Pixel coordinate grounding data
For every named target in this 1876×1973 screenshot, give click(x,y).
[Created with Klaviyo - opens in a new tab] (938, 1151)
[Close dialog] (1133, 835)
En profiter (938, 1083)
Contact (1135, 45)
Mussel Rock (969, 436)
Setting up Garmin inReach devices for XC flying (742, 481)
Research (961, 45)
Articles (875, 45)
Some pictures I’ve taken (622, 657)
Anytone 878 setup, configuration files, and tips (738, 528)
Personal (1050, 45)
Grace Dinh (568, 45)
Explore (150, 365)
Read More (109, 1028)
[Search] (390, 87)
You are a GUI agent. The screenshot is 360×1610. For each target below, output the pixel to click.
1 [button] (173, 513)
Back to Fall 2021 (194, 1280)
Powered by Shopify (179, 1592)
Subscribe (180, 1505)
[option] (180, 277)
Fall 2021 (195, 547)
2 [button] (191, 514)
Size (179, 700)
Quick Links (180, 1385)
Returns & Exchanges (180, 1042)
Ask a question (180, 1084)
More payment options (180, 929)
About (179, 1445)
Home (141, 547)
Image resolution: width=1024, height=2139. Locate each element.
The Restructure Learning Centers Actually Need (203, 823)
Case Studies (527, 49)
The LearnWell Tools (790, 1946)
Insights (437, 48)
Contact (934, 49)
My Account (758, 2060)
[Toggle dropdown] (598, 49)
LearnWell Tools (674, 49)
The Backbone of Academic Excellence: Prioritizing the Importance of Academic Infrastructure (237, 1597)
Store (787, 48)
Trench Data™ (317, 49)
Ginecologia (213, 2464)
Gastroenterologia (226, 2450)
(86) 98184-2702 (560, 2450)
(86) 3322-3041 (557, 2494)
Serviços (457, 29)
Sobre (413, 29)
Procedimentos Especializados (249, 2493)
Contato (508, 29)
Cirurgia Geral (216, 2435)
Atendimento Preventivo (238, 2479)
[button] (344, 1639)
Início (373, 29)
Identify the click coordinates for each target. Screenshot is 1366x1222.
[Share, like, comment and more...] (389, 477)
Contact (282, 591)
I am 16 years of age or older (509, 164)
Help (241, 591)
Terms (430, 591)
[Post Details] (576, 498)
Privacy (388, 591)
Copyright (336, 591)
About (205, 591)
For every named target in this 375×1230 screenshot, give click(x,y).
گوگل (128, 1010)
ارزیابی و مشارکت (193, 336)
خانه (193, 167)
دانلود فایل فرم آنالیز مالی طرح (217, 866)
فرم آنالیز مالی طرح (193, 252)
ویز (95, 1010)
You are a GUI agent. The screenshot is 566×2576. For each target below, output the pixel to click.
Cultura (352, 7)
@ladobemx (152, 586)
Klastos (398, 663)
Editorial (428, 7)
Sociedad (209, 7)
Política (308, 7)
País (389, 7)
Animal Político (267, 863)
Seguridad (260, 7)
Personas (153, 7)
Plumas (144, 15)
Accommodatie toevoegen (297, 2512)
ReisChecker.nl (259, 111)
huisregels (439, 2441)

:: INSTRUCTIONS TO FOLLOW ::
From the records above, transcribe exactly the run of lines that opens with the line holding "Contact (934, 49)" and closes with the line holding "ویز (95, 1010)", both included.

:: ANSWER BELOW ::
Contact (934, 49)
My Account (758, 2060)
[Toggle dropdown] (598, 49)
LearnWell Tools (674, 49)
The Backbone of Academic Excellence: Prioritizing the Importance of Academic Infrastructure (237, 1597)
Store (787, 48)
Trench Data™ (317, 49)
Ginecologia (213, 2464)
Gastroenterologia (226, 2450)
(86) 98184-2702 (560, 2450)
(86) 3322-3041 (557, 2494)
Serviços (457, 29)
Sobre (413, 29)
Procedimentos Especializados (249, 2493)
Contato (508, 29)
Cirurgia Geral (216, 2435)
Atendimento Preventivo (238, 2479)
[button] (344, 1639)
Início (373, 29)
Identify the click coordinates for each target. Screenshot is 1366x1222.
[Share, like, comment and more...] (389, 477)
Contact (282, 591)
I am 16 years of age or older (509, 164)
Help (241, 591)
Terms (430, 591)
[Post Details] (576, 498)
Privacy (388, 591)
Copyright (336, 591)
About (205, 591)
For every named target in this 375×1230 screenshot, give click(x,y).
گوگل (128, 1010)
ارزیابی و مشارکت (193, 336)
خانه (193, 167)
دانلود فایل فرم آنالیز مالی طرح (217, 866)
فرم آنالیز مالی طرح (193, 252)
ویز (95, 1010)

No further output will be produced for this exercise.